12 November 2018, MVT 17:30
In this photo taken on November 11, 2018, a South Korean military transport aircraft loaded with tangerines bound for North Korea departs an airport on Jeju island. - According to Yonhap, South Korea's presidential Blue House sent a gift of 200 tons of tangerines to North Korea, in return for the North's mushrooms in September following the summit between South Korea's President Moon Jae-in and North Korean leader Kim Jong Un in the North's capital city of Pyongyang. (Photo by YONHAP / YONHAP / AFP) / - South Korea OUT / REPUBLIC OF KOREA OUT NO ARCHIVES RESTRICTED TO SUBSCRIPTION USE
12 November 2018, MVT 17:30

South Korea has sent 200 tonnes of tangerines to the North in return for mushrooms Pyongyang gave earlier, Seoul said Monday, in the latest reconciliatory gesture between the neighbours.

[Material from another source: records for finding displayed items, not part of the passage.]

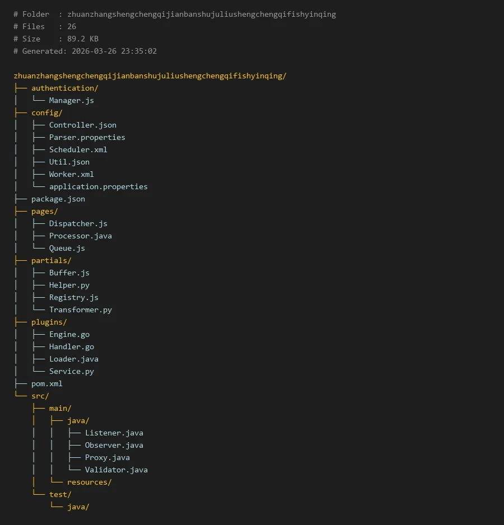The width and height of the screenshot is (504, 525).
Task: Open application.properties file
Action: [98, 186]
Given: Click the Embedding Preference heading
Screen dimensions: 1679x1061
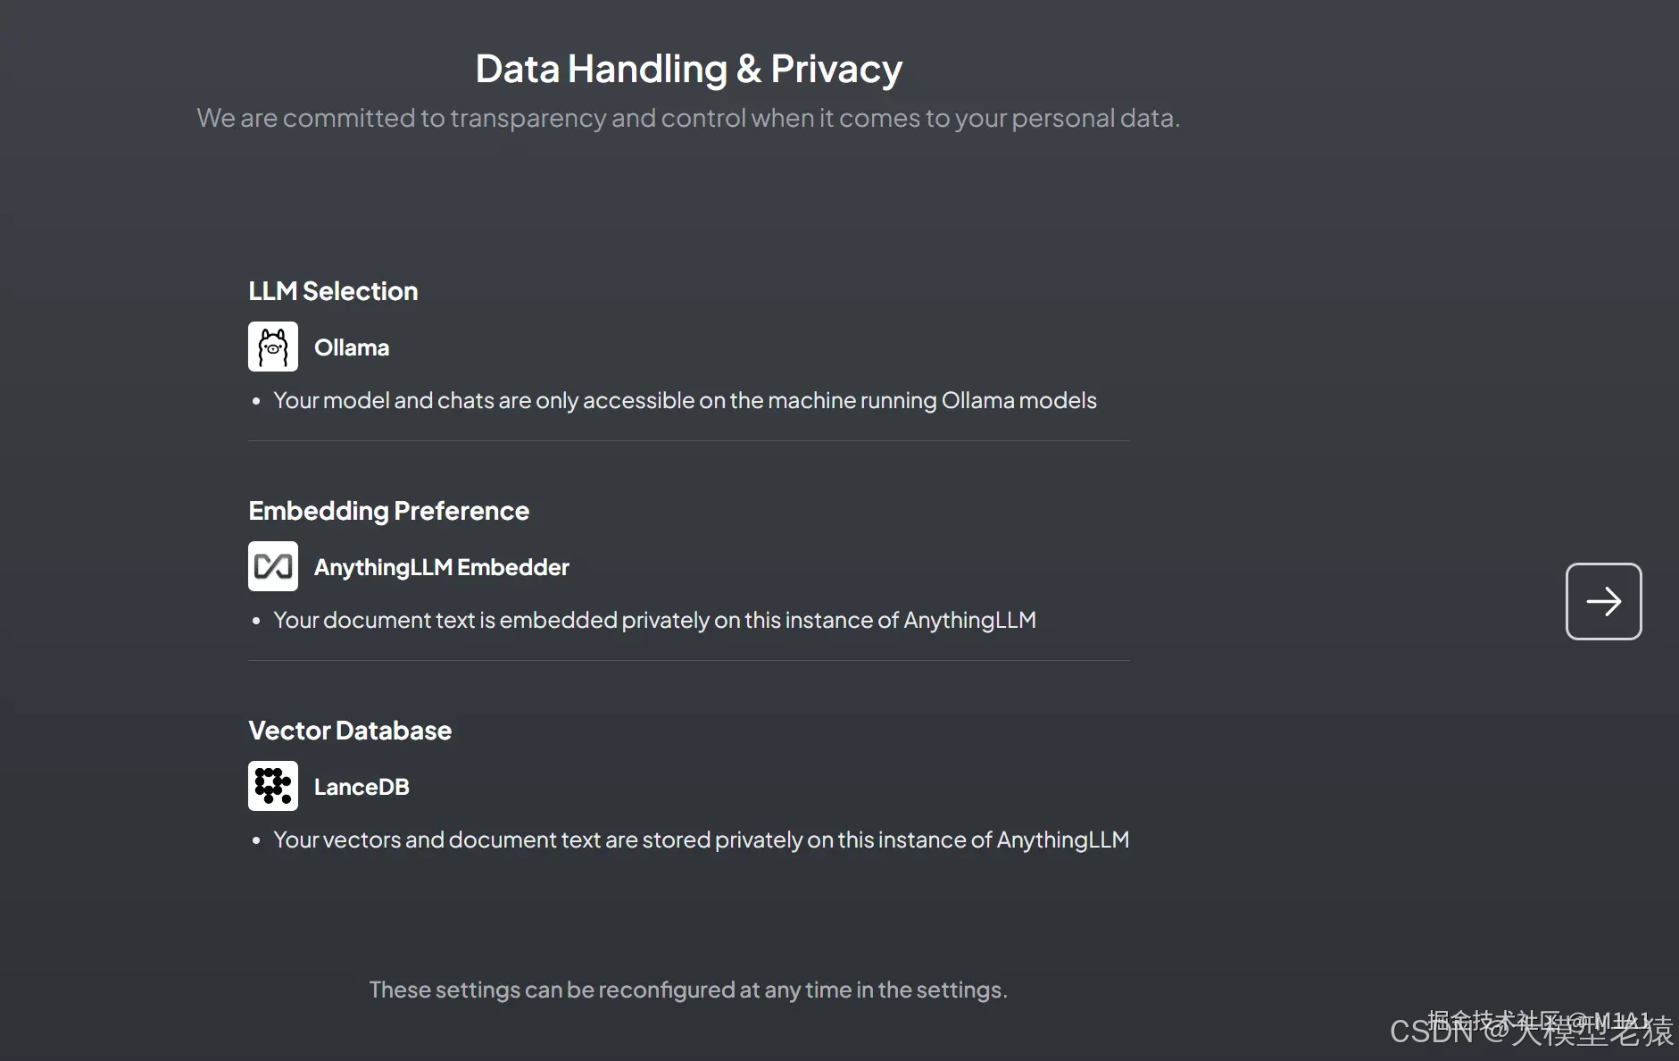Looking at the screenshot, I should pos(389,511).
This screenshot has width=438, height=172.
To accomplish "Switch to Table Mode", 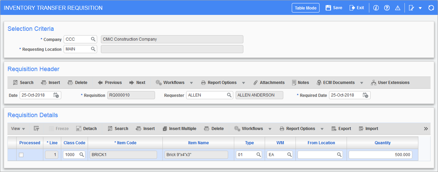I will (x=305, y=8).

Seoul is pushing ahead with a rapprochement with the nuclear-armed North while its security ally the US insists pressure on Pyongyang should be maintained until it denuclearises.

The tangerines -- a rarity in the North -- were being airlifted to Pyongyang from the southern island of Jeju, where they were grown, in four flights, the last one due Monday afternoon.

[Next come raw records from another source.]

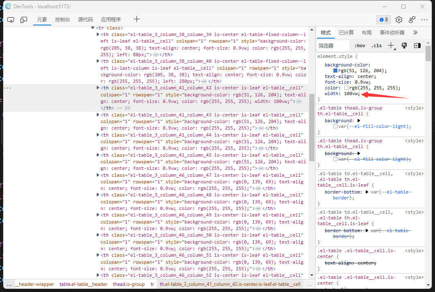Toggle the device emulation mode icon
Image resolution: width=435 pixels, height=292 pixels.
point(23,19)
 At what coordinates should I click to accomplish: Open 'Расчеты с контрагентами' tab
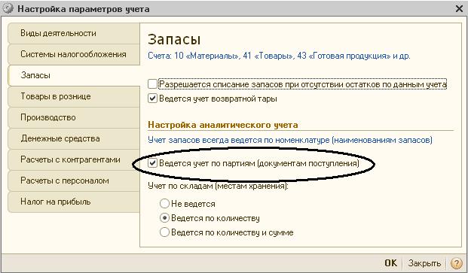[74, 160]
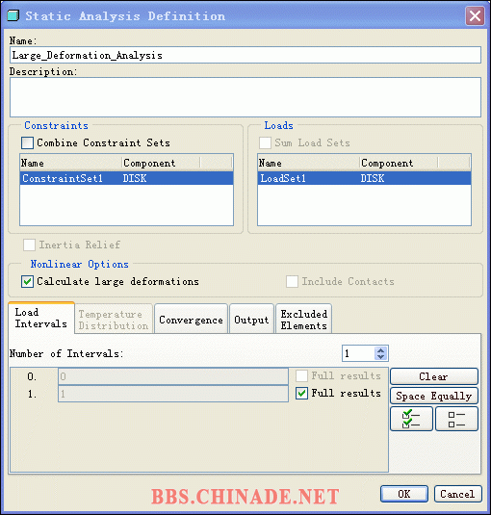Increase Number of Intervals with up arrow
This screenshot has height=515, width=491.
[x=380, y=350]
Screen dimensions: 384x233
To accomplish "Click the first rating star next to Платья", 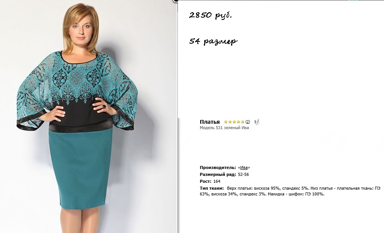I will coord(226,122).
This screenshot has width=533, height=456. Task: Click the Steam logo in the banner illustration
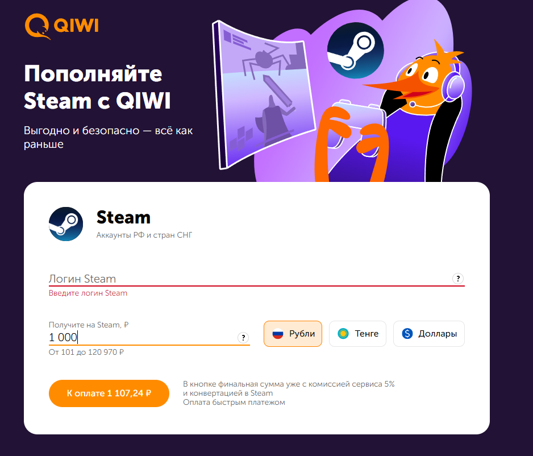tap(356, 51)
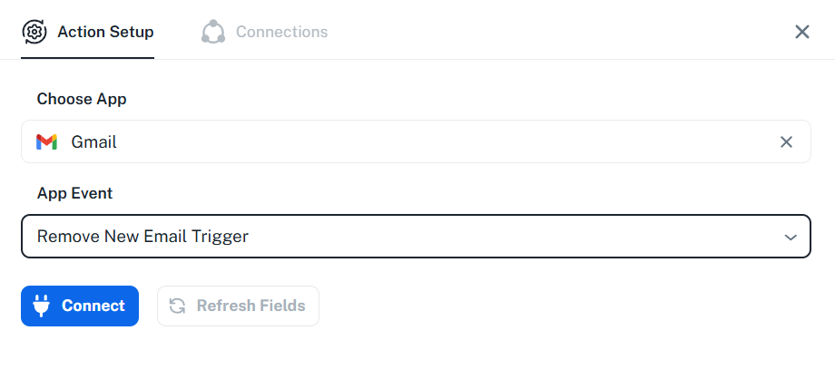Click the refresh arrows icon
The height and width of the screenshot is (379, 835).
point(177,306)
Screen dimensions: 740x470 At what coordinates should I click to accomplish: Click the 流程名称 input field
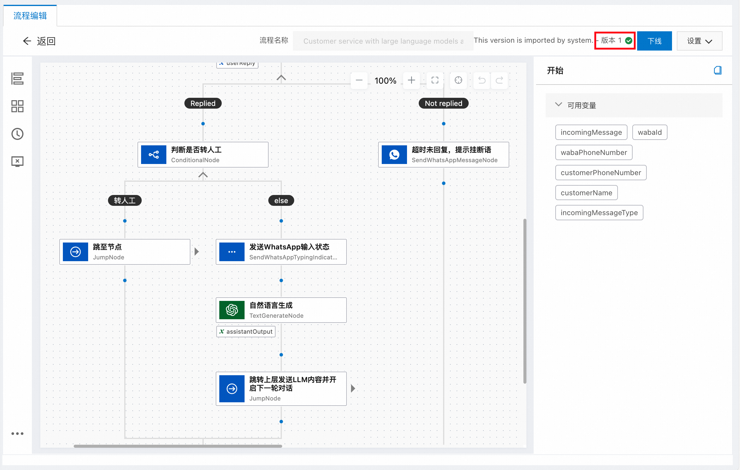[x=383, y=41]
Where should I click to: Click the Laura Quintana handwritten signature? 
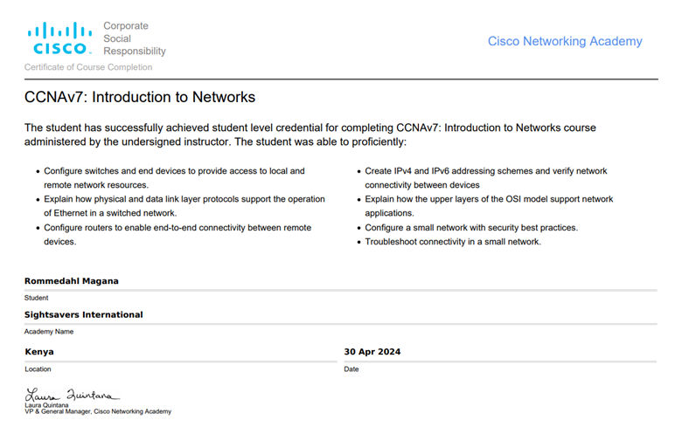(x=72, y=395)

The fruits reciprocate two tonnes of pine mushrooms sent by the North's leader Kim Jong Un during his September summit with the South's President Moon Jae-in, Seoul's presidential office said.

The pine mushrooms -- a delicacy claimed to help prevent heart diseases and diabetes, and a key Northern export to China -- were distributed to Southern families separated from relatives in the North.

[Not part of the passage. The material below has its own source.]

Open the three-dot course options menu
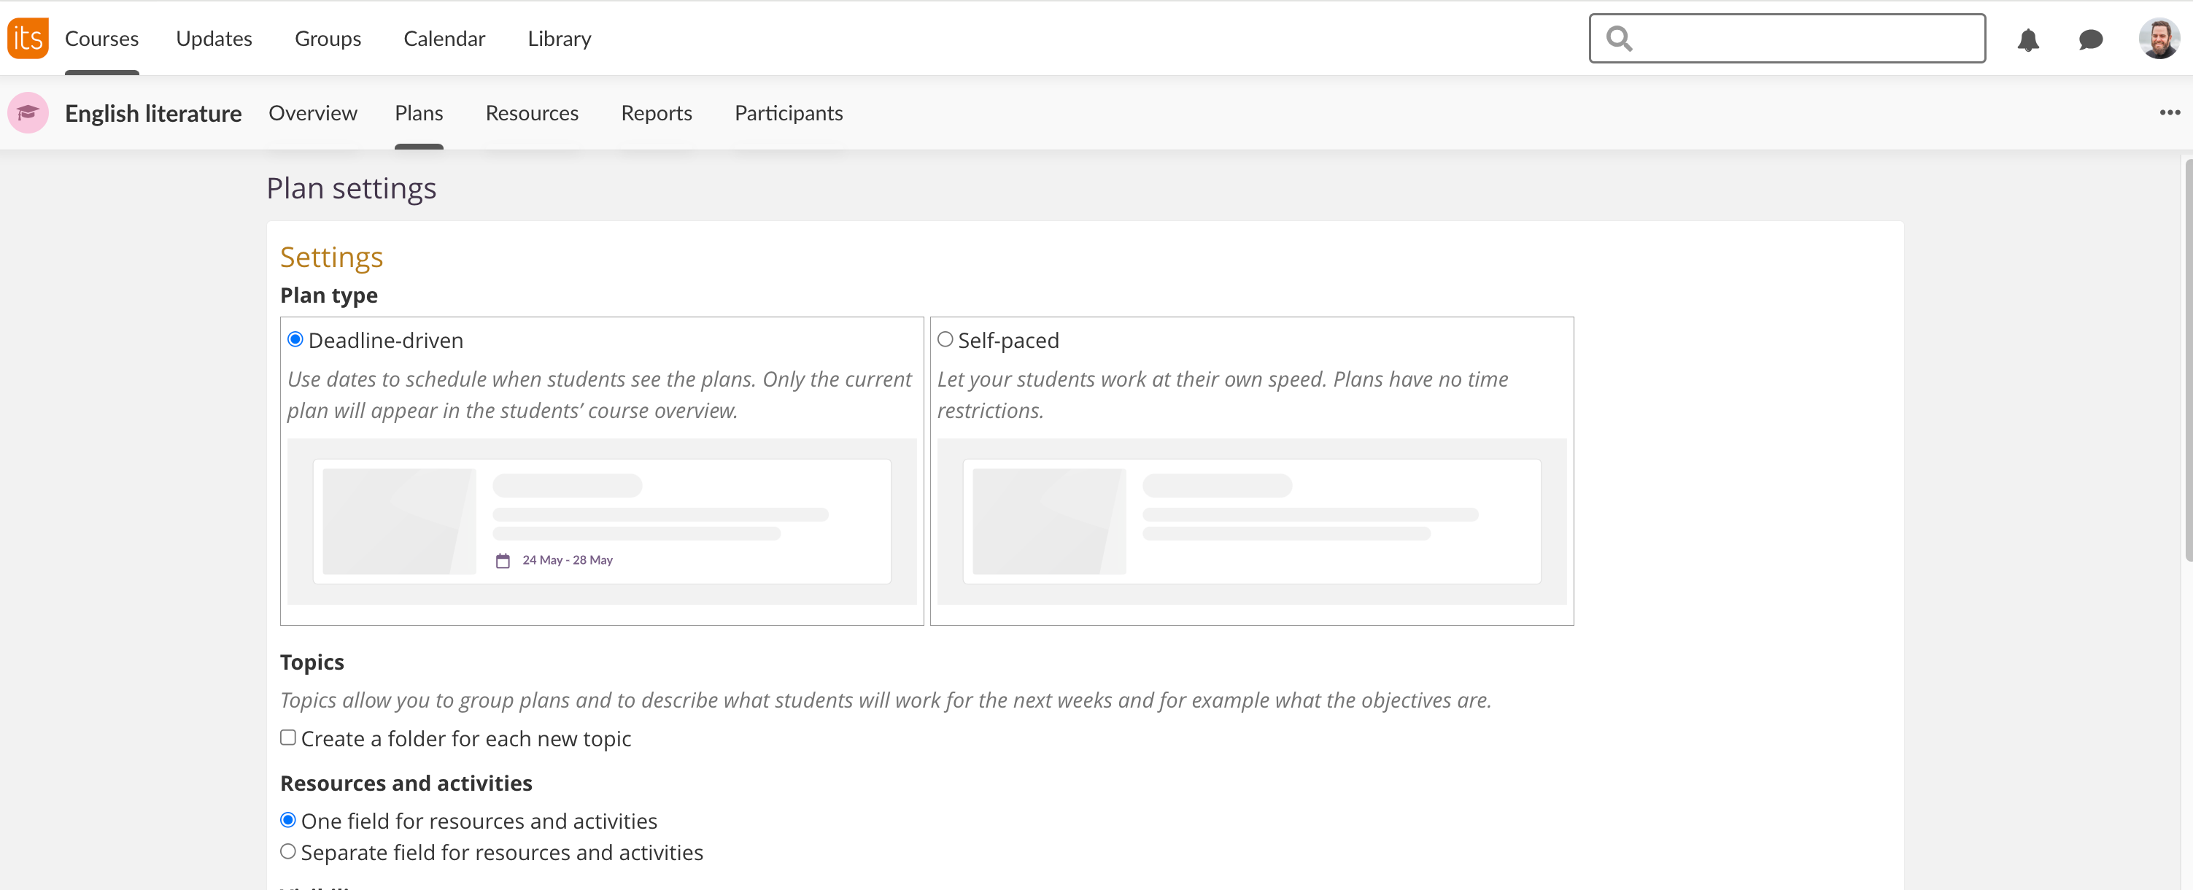2193x890 pixels. [2169, 112]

"Tangerines are a speciality of the South that ordinary North Koreans normally don't have access to," Moon's spokesman said Sunday.

His office did not elaborate on the fruits' value but local media, citing local tangerine prices, estimated it at about 400 to 500 million won ($350,000-$440,000).

Opposition politicians were critical.

"This action runs counter to the current atmosphere of the international community," Liberty Korea Party floor leader Song Hee-kyung said in a statement.

"South Koreans are sick and tired of such sentimental moves."

Moon -- a dove who advocates dialogue with the North to nudge it toward denuclearisation negotiations -- has met Kim three times so far and is seeking to hold another summit in Seoul in the near future.

But the peace push has increasingly met with scepticism at home and abroad as denuclearisation talks between Pyongyang and Washington falter.

North Korea last week asked for a planned meeting between US Secretary of State Mike Pompeo and Kim's right-hand man Kim Yong Chol to be delayed.

No clear explanation was given, but Pyongyang is demanding sanctions imposed on it over its weapons programmes are eased while the Washington insists that they should stay in place until the North denuclearises.